Beth shook her head. “That's not what I want anymore. I want this.” She tapped the book. “I wish to help people and save them from illness or injury. Telekinesis will not do that. And developing some silly ability was what… Cecil wanted.” She hesitated on the name that made me cringe. “This is what I choose,” she reiterated and tapped the book again. “Anyway, my talent was one reason for this mess.”

I nodded. If only I could give up my memory recall as easily.

“Everything okay?” Marcus appeared behind Beth. His muscles flexed as he folded his arms.

“Sit,” Beth commanded, and he peered at her with one eyebrow raised. Beth sighed, “Please.”

Marcus smiled and sat next to her. “I'm trying to teach your sister manners, you know.”

“Good luck with that.” My mouth contorted into a half-smile.

Beth turned her glare onto me, then laughed. “Ya well, what can I say.” She shrugged.

Marcus' his hand rested on the table beside Beth's, her white skin looking even more pale in contrast to his brown. I smiled, happy that my blue eyes were no longer tinged with green.

“So, everything's okay?” Marcus repeated.

Beth grinned. “Av just came to apologize.”

Marcus pointed a finger back and forth between us. “So, we're good?” he said.

“Yes,” I chuckled. “We're good.”

We chatted and laughed for a while as we enlightened each other on what we'd been doing since the move. The mood was light. The awkward fog lifted.

“So,” Beth said, her voice rising. “Are you ever going to finish any?”

My brow creased, but I rubbed the tension away with my fingertips as my blank gaze drifted between Beth and Marcus. The vast beginnings of what would be seascapes, landscapes, and cityscapes on the walls that surrounded us caught my attention, and I understood what my sister meant. “How did…”

“Everyone knows it's you, Av,” Beth said.

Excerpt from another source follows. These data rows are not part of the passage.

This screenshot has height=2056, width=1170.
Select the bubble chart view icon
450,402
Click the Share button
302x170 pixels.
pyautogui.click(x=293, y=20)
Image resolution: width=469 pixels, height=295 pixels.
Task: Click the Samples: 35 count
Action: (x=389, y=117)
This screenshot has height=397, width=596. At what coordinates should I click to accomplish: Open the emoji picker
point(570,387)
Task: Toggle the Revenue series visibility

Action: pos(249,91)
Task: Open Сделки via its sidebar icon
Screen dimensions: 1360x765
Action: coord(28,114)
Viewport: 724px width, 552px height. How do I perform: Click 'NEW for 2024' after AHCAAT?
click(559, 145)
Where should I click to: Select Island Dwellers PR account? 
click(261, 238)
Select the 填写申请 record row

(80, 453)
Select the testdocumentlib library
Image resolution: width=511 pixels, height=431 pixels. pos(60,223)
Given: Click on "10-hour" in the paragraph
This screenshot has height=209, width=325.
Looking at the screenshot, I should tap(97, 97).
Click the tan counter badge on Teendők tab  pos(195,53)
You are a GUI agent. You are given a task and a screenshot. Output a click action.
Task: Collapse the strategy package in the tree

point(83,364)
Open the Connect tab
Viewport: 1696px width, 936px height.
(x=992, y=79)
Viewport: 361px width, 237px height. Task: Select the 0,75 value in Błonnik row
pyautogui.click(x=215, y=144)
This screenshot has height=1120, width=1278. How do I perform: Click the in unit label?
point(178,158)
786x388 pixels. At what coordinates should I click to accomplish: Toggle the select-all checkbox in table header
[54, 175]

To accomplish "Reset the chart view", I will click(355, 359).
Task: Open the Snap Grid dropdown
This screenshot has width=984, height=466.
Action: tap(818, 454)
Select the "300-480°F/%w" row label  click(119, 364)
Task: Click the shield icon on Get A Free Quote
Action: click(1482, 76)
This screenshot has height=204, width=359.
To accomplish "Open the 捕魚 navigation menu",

“I'm not the only one painting.”

“True, there are some smaller paintings and drawings from others, but yours are the only ones that are unfinished.”

The painting started the first night of our return to the compound. Visions of stark-white corridors had invaded my dreams. Unable to sleep, I'd confiscated paint and brushes we'd brought from Kearney and placed in a room we used as storage. Every night, I covered walls until I could no longer see, and exhaustion replaced the restless thoughts that prevented me from sleep.

“I don't think I can,” I admitted.

“Why not?” Marcus said.

“Because of all the things trapped inside my head, these are the ones I can't remember, don't know. I'm not sure what the world looks like anymore.”